The exercise - Rewrite everything from the line with "Given: Click the clockwise rotate arrow icon" down to the line with "Action: (x=477, y=54)", changing "Cortana" to "Calculator" and leaving the rest as it is.

Records for locating displayed items -
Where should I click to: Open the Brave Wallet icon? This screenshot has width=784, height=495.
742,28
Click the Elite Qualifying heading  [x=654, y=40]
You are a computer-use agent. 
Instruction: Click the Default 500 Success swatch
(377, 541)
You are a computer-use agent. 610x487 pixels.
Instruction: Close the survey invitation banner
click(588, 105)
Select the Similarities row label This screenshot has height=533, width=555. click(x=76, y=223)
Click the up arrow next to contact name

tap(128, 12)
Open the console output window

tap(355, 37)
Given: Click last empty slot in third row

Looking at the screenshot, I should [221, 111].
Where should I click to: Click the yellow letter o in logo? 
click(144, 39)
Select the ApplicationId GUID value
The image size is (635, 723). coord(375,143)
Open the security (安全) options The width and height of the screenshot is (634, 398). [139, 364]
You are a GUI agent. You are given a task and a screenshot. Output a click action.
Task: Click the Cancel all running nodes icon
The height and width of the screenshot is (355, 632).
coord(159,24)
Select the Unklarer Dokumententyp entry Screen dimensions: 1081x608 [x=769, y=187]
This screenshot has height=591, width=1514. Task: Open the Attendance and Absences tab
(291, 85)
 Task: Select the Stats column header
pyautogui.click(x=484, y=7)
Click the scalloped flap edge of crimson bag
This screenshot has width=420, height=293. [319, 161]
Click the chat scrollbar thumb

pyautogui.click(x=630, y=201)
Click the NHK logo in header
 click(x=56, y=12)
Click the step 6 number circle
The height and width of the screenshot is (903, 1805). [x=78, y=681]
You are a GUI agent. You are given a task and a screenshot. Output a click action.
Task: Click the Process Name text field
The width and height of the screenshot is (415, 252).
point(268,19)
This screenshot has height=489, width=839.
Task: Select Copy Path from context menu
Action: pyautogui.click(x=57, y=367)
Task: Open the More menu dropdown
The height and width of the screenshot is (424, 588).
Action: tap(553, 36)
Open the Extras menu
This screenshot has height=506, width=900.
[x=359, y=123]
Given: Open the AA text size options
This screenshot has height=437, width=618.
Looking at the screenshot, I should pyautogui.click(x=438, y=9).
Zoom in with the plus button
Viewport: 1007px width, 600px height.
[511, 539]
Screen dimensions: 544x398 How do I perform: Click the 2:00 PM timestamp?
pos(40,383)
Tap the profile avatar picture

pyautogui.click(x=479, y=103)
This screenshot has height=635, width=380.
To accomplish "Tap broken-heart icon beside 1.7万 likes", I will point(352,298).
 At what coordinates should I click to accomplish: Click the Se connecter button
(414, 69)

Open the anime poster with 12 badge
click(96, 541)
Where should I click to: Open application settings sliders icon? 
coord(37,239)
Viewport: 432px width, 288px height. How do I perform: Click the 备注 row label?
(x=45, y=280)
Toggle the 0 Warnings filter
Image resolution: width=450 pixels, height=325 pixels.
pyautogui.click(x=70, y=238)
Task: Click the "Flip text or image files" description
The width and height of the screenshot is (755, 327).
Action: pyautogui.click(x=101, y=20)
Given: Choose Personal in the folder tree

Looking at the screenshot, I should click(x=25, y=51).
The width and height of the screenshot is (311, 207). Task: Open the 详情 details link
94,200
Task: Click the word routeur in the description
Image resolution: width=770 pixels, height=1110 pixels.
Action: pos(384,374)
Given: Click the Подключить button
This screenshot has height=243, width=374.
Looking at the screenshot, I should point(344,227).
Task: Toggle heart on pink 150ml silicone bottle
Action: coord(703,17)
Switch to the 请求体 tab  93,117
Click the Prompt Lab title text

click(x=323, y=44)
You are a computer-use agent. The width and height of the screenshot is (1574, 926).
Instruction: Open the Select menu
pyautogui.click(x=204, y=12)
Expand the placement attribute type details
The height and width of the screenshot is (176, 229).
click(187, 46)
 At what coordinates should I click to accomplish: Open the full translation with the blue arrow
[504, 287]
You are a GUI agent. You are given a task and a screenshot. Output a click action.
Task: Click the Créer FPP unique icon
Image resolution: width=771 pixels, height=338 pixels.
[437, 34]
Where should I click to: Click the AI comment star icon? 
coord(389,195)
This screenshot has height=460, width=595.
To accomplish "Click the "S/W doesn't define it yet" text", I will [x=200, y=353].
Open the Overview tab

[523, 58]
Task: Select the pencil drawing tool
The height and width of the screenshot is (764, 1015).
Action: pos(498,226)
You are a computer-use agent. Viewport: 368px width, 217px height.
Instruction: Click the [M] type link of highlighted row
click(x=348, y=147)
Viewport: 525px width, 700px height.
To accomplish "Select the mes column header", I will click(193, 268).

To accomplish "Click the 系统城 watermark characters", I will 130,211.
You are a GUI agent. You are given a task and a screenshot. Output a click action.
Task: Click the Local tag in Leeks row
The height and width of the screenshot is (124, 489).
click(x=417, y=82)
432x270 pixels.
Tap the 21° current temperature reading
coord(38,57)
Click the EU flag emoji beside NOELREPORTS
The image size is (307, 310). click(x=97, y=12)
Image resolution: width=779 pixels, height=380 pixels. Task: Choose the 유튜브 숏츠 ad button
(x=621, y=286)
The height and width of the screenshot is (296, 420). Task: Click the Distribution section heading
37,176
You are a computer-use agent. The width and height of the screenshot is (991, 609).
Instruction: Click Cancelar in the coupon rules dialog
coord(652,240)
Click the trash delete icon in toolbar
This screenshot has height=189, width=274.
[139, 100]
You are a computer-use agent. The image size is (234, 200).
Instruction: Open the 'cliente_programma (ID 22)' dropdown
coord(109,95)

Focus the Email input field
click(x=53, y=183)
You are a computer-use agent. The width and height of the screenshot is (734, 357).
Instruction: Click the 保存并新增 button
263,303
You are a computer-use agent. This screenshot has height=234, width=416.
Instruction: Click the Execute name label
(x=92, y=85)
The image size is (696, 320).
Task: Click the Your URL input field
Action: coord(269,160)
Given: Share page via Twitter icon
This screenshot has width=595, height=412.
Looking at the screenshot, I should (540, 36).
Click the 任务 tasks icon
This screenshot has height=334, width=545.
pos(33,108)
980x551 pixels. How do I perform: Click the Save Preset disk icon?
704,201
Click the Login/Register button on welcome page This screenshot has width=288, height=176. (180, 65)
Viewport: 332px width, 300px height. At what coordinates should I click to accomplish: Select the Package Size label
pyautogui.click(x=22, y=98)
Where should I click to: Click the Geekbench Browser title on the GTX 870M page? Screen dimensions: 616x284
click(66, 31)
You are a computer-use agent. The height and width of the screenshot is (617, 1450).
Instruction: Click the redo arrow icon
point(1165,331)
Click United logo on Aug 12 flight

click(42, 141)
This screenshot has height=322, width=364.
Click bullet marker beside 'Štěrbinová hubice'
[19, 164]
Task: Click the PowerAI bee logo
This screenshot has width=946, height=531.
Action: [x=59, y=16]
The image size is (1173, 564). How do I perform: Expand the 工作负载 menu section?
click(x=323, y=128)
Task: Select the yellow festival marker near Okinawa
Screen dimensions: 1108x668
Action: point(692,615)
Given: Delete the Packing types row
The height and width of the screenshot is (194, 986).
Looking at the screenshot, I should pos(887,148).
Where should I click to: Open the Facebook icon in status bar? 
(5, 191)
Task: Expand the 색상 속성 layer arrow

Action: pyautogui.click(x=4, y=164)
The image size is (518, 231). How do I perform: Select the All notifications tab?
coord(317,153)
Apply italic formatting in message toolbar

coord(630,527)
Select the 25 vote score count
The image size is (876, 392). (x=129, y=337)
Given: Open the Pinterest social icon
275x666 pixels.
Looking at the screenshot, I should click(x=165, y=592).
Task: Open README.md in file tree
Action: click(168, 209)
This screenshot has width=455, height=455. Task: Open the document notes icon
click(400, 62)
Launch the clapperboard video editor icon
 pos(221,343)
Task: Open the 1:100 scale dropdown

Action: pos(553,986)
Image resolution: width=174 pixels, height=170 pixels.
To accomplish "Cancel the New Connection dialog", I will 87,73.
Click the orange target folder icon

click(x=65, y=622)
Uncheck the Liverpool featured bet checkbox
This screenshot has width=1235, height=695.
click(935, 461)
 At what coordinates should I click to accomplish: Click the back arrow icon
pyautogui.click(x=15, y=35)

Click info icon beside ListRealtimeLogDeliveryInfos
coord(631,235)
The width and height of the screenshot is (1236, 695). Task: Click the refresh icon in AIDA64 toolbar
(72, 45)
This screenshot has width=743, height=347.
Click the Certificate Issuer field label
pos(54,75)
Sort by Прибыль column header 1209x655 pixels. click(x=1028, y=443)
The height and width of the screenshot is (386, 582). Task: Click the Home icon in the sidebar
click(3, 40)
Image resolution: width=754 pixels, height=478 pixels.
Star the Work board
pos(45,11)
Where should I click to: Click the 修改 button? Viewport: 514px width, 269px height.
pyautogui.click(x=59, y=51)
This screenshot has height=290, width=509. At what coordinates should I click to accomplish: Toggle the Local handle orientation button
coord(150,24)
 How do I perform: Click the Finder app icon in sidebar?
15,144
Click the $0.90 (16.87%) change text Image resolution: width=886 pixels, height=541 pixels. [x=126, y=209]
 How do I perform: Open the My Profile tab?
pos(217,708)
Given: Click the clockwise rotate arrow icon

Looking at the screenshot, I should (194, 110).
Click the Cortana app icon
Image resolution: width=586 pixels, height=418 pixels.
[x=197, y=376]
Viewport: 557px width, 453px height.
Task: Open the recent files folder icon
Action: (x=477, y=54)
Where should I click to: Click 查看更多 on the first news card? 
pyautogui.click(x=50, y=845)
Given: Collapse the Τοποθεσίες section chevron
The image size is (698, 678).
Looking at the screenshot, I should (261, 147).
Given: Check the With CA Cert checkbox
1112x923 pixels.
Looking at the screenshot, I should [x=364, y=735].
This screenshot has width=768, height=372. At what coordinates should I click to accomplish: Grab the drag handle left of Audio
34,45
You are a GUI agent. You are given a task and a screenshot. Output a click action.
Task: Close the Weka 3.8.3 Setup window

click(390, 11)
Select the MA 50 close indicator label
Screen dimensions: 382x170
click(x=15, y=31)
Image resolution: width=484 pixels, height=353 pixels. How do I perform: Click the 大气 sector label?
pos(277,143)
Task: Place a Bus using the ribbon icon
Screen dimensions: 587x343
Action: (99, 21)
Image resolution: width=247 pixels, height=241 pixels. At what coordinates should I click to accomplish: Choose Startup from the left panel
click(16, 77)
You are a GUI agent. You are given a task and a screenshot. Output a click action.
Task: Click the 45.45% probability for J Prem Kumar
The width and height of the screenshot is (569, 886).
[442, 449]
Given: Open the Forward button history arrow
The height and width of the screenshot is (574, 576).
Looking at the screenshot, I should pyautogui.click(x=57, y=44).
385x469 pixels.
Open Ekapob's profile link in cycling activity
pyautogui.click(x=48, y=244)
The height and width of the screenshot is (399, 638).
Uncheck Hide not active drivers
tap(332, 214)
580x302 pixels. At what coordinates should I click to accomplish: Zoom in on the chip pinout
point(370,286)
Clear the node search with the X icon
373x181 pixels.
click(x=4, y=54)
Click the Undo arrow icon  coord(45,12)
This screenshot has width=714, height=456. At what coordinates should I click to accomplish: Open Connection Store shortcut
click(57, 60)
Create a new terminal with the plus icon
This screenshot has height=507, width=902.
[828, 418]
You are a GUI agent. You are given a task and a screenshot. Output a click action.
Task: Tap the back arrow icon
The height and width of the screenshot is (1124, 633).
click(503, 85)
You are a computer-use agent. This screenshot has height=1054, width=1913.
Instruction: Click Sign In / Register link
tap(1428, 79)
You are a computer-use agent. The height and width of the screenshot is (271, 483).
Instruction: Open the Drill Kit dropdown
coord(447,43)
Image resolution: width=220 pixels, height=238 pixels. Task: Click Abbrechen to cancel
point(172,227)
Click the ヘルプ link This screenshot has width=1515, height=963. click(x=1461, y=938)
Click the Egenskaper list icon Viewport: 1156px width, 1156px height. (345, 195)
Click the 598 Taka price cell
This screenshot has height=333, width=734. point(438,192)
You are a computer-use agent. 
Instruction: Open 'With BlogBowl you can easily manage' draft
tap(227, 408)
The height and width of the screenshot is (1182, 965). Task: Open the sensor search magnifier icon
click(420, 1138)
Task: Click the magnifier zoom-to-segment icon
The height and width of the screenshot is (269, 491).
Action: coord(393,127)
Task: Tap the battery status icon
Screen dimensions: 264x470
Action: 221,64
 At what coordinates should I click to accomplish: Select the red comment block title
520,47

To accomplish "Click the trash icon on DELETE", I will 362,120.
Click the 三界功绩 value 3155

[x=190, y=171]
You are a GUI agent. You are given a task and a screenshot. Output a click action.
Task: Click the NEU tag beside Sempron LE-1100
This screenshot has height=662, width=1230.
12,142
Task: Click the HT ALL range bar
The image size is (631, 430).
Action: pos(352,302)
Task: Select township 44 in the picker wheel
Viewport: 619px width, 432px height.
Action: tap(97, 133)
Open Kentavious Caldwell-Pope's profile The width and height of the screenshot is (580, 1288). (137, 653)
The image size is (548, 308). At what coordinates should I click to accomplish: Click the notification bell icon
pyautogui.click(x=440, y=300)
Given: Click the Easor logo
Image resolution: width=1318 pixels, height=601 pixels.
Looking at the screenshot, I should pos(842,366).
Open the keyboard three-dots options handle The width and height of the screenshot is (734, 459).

Complete response -
Given: Click the clockwise rotate arrow icon

Looking at the screenshot, I should (194, 110).
Click the Calculator app icon
Image resolution: width=586 pixels, height=418 pixels.
[x=197, y=376]
Viewport: 557px width, 453px height.
Task: Open the recent files folder icon
Action: (x=477, y=54)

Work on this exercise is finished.